Publication Details
Poverty, ageing and development: comparing Brazil and South Africa
Armando Barrientos
Peter Lloyd Sherlock
Julia Mase
2010
Abstract
Population ageing is unfolding at faster rate in developing countries than it did for currently developed ones. Developing countries have less time to set in place the institutions needed to meet the challenges of population ageing, and are disadvantaged by resource and governance constraints. To date, public policy addressing ageing in developing countries has not been grounded in conceptual frameworks that understand older people and their capabilities as agents of development. Instead, older people are perceived as a burden, and as dependents. e are also lacking studies documenting the dynamic process of individual ageing and its impact on the households older people live in.

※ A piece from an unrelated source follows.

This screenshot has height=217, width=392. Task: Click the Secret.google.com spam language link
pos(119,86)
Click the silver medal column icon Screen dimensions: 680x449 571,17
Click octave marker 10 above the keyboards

The paper is based on a longitudinal dataset of older people and their households in South Africa and Brazil collected as part of a three-year research project under the New Dynamics of Ageing cross-UK Funding Council Research Programme. The paper will summarise and discuss the main findings from this research.

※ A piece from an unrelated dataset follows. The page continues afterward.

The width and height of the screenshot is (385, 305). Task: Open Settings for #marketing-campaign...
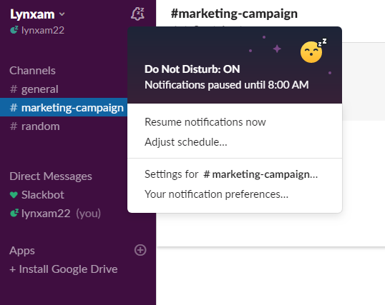point(231,174)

The paper will focus on two main research questions:
1. How do experiences of individual ageing interact with wellbeing, household dynamics, and livelihood patterns?

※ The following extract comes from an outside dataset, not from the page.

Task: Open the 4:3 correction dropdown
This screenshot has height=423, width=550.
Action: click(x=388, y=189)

2. To what extent do social pensions and other anti-poverty programmes offer sustained protection from poverty and vulnerability, and facilitate older people’s contribution to development?
Few studies have provided insights into the impact of individual ageing on household dynamics and livelihood patterns in developing countries. Studies for South Africa and Brazil have observed important changes in the way that households allocate resources which are correlated with age and age related events.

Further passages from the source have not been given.